Department of Pediatrics, Pediatric Gastroenterology Division, Marshall University, Joan C. Edwards School of Medicine, Huntington, WV, 25701, USA.

dans Dig Dis Sci. 2010 May 11.

- Introduction :

  • Les symptômes à type de vomissements et dysphagie chez les enfants ayant une œsophagite à éosinophiles pourraient être en relation avec le développement d’une fibrose de la muqueuse.

- Objectif de l’étude :

  • Il a été double :
    • étudier l’œsophagite à éosinophiles chez des enfants avec une œsophagite à éosinophiles (EE) par rapport à des patients ayant un reflux gastro-œsophagien et des enfants normaux,
    • ainsi que d’évaluer le degré de fibrose de la muqueuse chez les enfants ayant une EE avant et après le traitement médical.

- Matériel et méthodes :

  • Une étude rétrospective des biopsies œsophagiennes de patients ayant une EE, un reflux ou une muqueuse normale a été réalisée.
  • Les données démographiques, les informations cliniques, le nombre des éosinophiles et la fibrose sous-épithéliale ont été comparés parmi les différents groupes.
  • Une comparaison similaire a été réalisée chez les patients ayant une EE avant et après traitement.

- Résultats :

  • Les prélèvements biopsiques de 53 enfants ont été inclus dans ce travail :
    • 17 enfants avec une EE
    • 17 avec un reflux
    • 19 biopsies normales.
  • De façon significative, un nombre plus important d’éosinophiles et une fibrose plus importante ont été trouvés chez les patients ayant une EE par rapport à ceux ayant un reflux, ou une biopsie normale (fibrose de grade 2 : 13 patients dans le groupe EE versus 1 patient dans chacun des groupes contrôles, p = 0.0001).
  • Après traitement, une diminution significative de la fibrose et du nombre des éosinophiles sont retrouvés chez les patients ayant une EE :
    • fibrose de grade 2 : 10 (71.5%) des patients, versus 1 (7.1%),
    • et nombre des éosinophiles de 35.5/HPF versus 13.4 HPF respectivement avant et après traitement, p<0.05).
  • La diminution de la fibrose œsophagienne est parallèle à l’amélioration des symptômes cliniques.

- Conclusion :

  • Un plus haut degré de fibrose œsophagienne est noté chez les enfants ayant une EE par rapport aux enfants normaux ou ayant un reflux gastro-œsophagien.
  • Le traitement classique de l’EE améliore les symptômes obstructifs, diminue le nombre des éosinophiles, et inverse le processus de fibrose.
  • Les auteurs démontrent donc que le traitement spécifique des patients ayant une EE peut améliorer à la fois la symptomatologie clinique et les lésions histologiques.

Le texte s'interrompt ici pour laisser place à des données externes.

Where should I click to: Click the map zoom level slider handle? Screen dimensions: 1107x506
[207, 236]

Dans ce travail clinique, les auteurs démontrent que l’œsophagite à éosinophiles est responsable d’une fibrose sous épithéliale qui est sensible au traitement associant fluticasone et éviction allergénique alimentaire. Il y alors réversibilité de cette fibrose responsable des manifestations cliniques.

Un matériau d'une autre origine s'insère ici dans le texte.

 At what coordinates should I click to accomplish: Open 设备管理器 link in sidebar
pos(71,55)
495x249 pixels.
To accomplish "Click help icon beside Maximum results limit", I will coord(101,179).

Le traitement par fluticasone a été administré par voie orale à l’aide de spray mais avec déglutition au lieu d’une inhalation.

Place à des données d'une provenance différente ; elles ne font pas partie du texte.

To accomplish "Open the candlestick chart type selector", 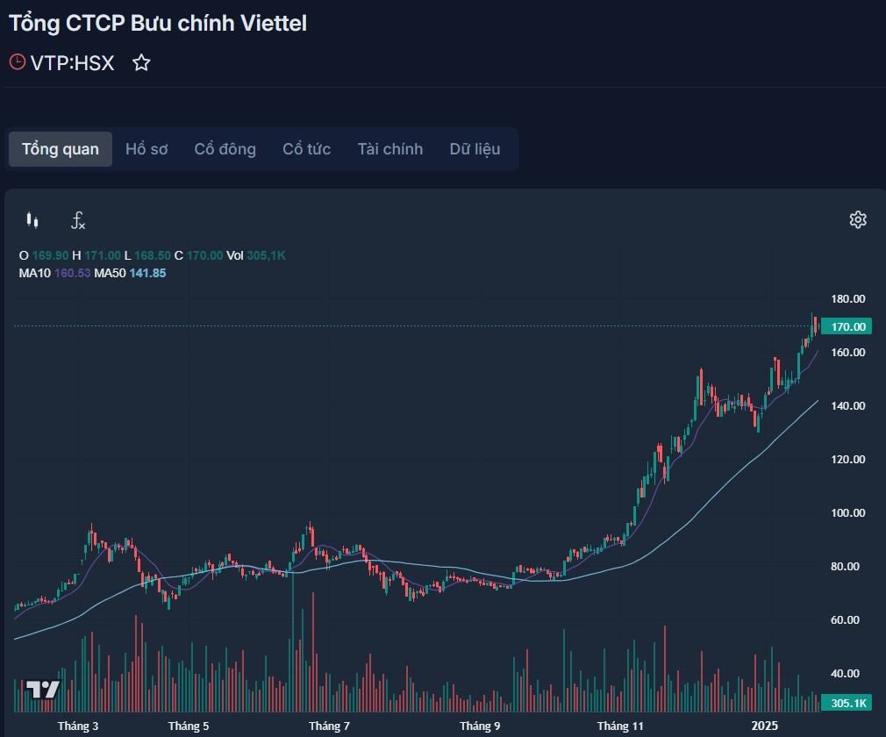I will click(32, 220).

L’éviction des allergènes n’est finalement réalisée que chez 21 patients, avec une difficulté à relier allergie et œsophagite à éosinophiles d’autant qu’il y a aussi bien des asthmes que des allergies alimentaires ou médicamenteuses.

Dans leur discussion les auteurs soulignent qu’il n’y a pas d’explication au mécanisme d’action des corticoïdes.

Il faut donc retenir une conclusion très pragmatique : devant une œsophagite à éosinophiles dont le diagnostic ne peut être fait que si des biopsies systématiques sont réalisées, il est utile de proposer un traitement médical.

Ce travail ne dit pas s’il y a eu des effets indésirables locaux de type fungique ou autre.